How the Attack Unfolded

The heist began with a targeted phishing scheme in September, according to Radiant's post-mortem report. A developer received a Telegram message from an account impersonating a trusted former contractor. The message contained a zipped PDF file, purportedly related to a smart contract auditing opportunity. The seemingly routine request led to devastating consequences.

When the developer shared the file for feedback, multiple devices became infected with Inletdrift, a backdoor malware. The malicious program enabled attackers to monitor and manipulate the developers’ systems, setting the stage for the October 16 breach. By infecting three core developers, the hackers gained access to Radiant’s multi-signature wallet during a routine emissions adjustment process.

A Deceptive Operation

The attackers executed fraudulent transactions without raising red flags, thanks to a subversive trick that deceived Radiant’s Safe{Wallet} verification system. The wallet interface displayed legitimate transaction data to developers, masking the malicious activities occurring in the background.

Radiant disclosed that the stolen funds were withdrawn from user accounts via open approvals. In a statement, the company explained:

“The front-end interfaces displayed benign transaction data while malicious transactions were signed in the background. Traditional checks and simulations showed no obvious discrepancies, making the threat virtually invisible during normal review stages.”

The hackers deployed malicious smart contracts across multiple blockchain networks, including Arbitrum, Base, Binance Smart Chain, and Ethereum. Once the heist was completed, they swiftly removed traces of the malware and related browser extensions to cover their tracks.

Attribution to North Korean Hackers

The cybersecurity firm Mandiant, which investigated the breach, attributed the attack to a North Korean state-backed threat actor known as UNC4736. The group, also referred to as AppleJeus or Citrine Sleet, operates under Pyongyang’s Reconnaissance General Bureau (RGB), a foreign intelligence agency. Mandiant stated:

“Although the investigation is ongoing, Mandiant assesses with high confidence that this attack is attributable to a Democratic People’s Republic of Korea (DPRK)-nexus threat actor.”

UNC4736 has a history of targeting cryptocurrency platforms to fund North Korea’s regime and evade international sanctions. The group is infamous for using fake job offers and malicious documents to infiltrate organizations, a tactic mirrored in the Radiant Capital attack.

The Fallout and Lessons Learned

The heist dealt a severe blow to Radiant Capital, draining its liquidity and damaging user trust. While the project has since bolstered its security protocols, the incident highlights the vulnerabilities inherent in DeFi platforms.

Key takeaways for users and developers include:

1. Beware of Social Engineering: Always verify unexpected messages, especially those involving job offers or file downloads.
2. Harden Multi-Signature Processes: Strengthen the review mechanisms for multi-signature transactions to detect potential anomalies.
3. Invest in Malware Detection: Use advanced threat detection tools to identify backdoor malware and other sophisticated threats.

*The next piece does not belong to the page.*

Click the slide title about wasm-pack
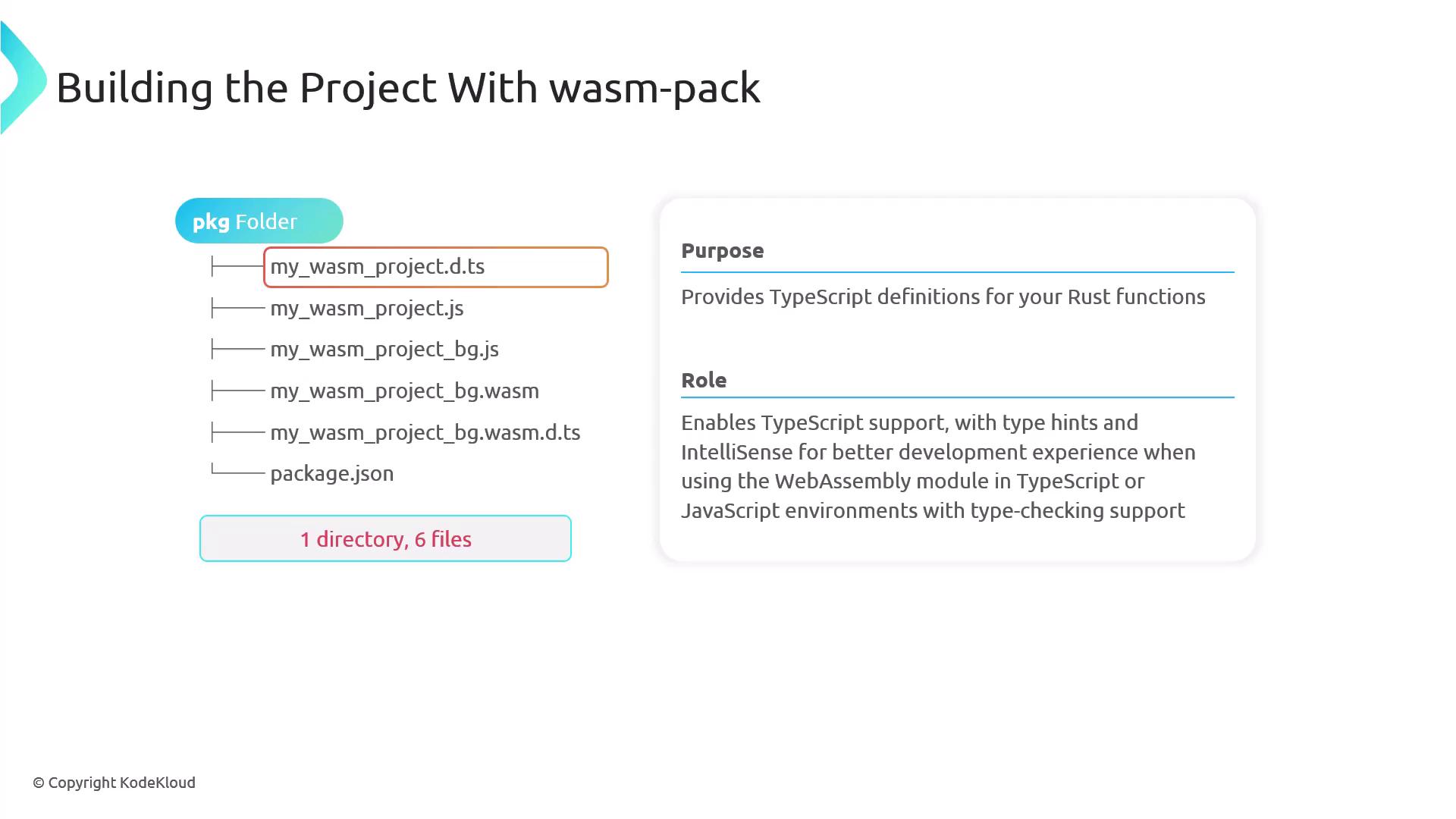The width and height of the screenshot is (1456, 819). point(408,88)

The Radiant Capital heist is a stark reminder of the growing sophistication of cybercriminals, particularly state-sponsored groups like North Korea’s UNC4736. As the DeFi ecosystem continues to grow, so does its allure for threat actors seeking high-stakes payouts. Strengthening defenses and fostering vigilance among developers and users will be critical in the ongoing battle to secure decentralized finance.